Careful not to cut spending too soon
ANOTHER day and further signs there is some life left in the poor battered UK economy.. Yesterday it emerged that house prices rose for the third month in a row in June, according to government figures. And takeovers are back, it would seem, with the blue-chip insurer Friends Provident succumbing to an increased £1.85bn bid (as we predicted in Monday’s paper).
It would be wrong, however, to think we are heading out of the woods with any sort of gusto.
Today the Bank of England will give its view on the current state of affairs in the UK economy in its monthly Inflation Report and, as ever, the thoughts of governor Mervyn King will be considered with great interest. He is unlikely to be jumping for joy.
Today’s jobless figures will also provide food for thought about the strength or otherwise of any recovery.
David Kern, chief economist at the British Chambers of Commerce, said yesterday: “There has been a worrying increase in unemployment over recent months, and unless there is an indication that this trend is abating, it is highly likely that the jobless total will rise above 3m next year.”

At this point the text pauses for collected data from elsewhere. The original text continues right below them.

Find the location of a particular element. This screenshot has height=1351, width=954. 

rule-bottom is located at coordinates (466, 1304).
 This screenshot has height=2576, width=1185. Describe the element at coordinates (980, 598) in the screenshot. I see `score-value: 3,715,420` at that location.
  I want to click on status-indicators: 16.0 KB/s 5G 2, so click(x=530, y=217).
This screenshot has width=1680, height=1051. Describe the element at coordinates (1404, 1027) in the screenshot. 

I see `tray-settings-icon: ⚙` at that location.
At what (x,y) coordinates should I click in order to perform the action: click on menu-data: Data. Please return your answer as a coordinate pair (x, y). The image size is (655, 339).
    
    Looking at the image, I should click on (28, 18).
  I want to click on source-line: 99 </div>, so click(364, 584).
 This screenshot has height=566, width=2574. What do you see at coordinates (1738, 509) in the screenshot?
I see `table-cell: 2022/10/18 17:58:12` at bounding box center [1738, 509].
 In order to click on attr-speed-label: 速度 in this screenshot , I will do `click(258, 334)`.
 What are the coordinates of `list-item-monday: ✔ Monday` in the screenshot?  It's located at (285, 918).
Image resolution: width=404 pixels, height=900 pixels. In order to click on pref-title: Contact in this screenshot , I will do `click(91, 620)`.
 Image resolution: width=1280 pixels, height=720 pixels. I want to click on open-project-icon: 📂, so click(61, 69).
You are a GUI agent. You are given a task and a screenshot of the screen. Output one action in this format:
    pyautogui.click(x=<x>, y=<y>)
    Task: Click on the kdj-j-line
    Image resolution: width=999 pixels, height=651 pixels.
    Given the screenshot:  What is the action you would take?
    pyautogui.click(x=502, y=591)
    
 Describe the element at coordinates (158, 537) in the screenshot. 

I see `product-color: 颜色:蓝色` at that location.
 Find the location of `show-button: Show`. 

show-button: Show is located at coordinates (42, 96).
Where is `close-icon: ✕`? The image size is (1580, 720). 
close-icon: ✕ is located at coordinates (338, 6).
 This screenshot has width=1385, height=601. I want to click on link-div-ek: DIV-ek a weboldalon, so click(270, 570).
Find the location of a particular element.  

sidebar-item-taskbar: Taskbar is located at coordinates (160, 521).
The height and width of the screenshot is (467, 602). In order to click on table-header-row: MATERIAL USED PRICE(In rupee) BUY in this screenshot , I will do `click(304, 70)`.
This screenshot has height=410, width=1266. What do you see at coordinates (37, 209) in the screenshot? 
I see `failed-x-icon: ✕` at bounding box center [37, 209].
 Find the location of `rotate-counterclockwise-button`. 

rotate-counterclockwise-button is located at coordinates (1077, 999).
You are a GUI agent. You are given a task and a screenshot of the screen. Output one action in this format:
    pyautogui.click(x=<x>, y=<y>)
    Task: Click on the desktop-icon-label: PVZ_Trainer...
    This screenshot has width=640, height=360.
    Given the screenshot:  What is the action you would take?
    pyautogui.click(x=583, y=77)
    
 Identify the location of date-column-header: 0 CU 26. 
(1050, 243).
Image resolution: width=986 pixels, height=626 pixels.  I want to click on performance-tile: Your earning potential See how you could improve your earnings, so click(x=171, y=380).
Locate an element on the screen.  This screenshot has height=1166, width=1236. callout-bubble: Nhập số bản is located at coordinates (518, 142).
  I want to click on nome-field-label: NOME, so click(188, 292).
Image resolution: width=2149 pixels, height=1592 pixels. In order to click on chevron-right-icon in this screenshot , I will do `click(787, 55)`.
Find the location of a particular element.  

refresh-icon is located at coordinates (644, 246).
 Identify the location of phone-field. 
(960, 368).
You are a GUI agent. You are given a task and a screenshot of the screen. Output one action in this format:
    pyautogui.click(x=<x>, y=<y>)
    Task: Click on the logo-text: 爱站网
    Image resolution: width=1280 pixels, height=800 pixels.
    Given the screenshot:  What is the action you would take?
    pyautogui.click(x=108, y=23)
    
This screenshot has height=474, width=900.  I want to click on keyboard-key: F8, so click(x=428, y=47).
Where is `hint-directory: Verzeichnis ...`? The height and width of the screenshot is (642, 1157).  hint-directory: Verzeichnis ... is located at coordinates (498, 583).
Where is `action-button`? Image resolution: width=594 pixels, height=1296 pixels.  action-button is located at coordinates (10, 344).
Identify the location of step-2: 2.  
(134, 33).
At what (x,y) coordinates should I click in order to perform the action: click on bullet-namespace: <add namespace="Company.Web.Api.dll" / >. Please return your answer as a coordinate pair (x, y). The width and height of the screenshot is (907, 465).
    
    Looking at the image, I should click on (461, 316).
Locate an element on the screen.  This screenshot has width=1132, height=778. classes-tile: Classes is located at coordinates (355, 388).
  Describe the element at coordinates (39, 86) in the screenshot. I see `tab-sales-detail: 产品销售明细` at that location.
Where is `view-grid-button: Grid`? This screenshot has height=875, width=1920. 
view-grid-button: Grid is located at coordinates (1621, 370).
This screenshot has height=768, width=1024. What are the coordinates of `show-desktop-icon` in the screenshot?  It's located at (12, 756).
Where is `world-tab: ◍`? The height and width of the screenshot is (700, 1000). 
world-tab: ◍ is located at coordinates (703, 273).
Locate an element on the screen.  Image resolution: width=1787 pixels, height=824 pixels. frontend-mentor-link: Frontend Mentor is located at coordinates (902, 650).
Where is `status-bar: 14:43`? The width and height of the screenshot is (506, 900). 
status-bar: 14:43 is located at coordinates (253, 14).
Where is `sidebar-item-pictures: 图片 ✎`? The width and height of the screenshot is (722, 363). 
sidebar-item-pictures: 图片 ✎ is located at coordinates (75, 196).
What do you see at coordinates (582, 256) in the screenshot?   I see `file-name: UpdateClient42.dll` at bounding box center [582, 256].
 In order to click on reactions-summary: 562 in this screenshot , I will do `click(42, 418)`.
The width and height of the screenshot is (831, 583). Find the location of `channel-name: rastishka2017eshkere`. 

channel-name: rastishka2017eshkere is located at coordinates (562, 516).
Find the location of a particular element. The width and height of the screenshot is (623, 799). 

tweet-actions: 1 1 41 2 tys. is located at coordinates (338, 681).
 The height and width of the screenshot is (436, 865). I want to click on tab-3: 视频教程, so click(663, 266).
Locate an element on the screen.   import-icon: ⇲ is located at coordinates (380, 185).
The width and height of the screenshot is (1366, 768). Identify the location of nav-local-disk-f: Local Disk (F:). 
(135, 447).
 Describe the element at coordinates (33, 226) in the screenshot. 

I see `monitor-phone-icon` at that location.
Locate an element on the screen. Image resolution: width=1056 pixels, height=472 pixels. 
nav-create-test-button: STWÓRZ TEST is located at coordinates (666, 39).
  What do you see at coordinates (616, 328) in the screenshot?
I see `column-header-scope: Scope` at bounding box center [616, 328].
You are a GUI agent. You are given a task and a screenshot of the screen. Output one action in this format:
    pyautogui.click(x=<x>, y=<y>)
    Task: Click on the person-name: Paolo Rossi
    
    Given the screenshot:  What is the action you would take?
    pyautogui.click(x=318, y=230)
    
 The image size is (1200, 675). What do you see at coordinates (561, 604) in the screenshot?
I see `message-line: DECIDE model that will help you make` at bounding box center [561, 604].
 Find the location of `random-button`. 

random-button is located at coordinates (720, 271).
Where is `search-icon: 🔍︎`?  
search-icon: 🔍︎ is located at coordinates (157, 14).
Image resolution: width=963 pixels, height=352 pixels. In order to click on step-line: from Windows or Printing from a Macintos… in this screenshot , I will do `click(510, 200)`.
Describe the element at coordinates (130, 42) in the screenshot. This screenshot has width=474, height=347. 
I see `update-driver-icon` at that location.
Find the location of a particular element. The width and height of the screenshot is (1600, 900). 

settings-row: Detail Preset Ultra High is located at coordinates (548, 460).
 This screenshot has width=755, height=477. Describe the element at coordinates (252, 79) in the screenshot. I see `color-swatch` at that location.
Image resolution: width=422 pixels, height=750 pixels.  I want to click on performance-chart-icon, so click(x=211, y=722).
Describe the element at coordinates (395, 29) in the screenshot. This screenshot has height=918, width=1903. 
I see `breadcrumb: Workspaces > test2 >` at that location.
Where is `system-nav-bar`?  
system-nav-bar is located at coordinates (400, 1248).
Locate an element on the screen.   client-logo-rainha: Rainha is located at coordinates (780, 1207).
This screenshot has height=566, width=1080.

The thing that scares people most is that the recovery, such as it is, will be snuffed out before it has really got going.
Some, like shadow chancellor George Osborne, argue the recovery could be blown off course because the government has lost control of public spending and there is a risk that the UK will lose its credit rating.
The government is convinced of its own plans to return to fiscal stability within five years.
So far the response to the crisis has been to stimulate the economy, through quantitative easing, through investing in the worst off banks and via a VAT reduction to 15 per cent.
Just as there is a danger in public spending being too high, there is also a danger of cutting it too soon. Many feel the US in the 1930s tried too quickly to tighten economic conditions after the banking collapses following 1929 and it was that policy that led to the depression.
The government’s forecast for capital expenditure shows it coming down from a high level now – partly inflated by spending on the Olympics – to around 1.5 per cent of gross domestic product in five years’ time.
On current spending the government is targeting average increases of 0.7 per cent per year, which means that if the health budget is frozen others will need to be cut.
Both parties accept the need to move towards fiscal balance but the difference seems to be that the Conservatives would move quickly.
Labour is planning no tightening this year or next, though its opponents say if re-elected (unlikely) it would be forced to make cuts sooner.
Partly it depends on your view of the recession and on how long you believe the economy will continue hobbling along like a wounded soldier. Attack it too soon with a fiscal tightening, though, and you may just have a fatal casualty on your hands.
Or, as a recent paper by think tank Centre Forum says: “A blind rush towards fiscal balance could bring back the recession with a vengeance.”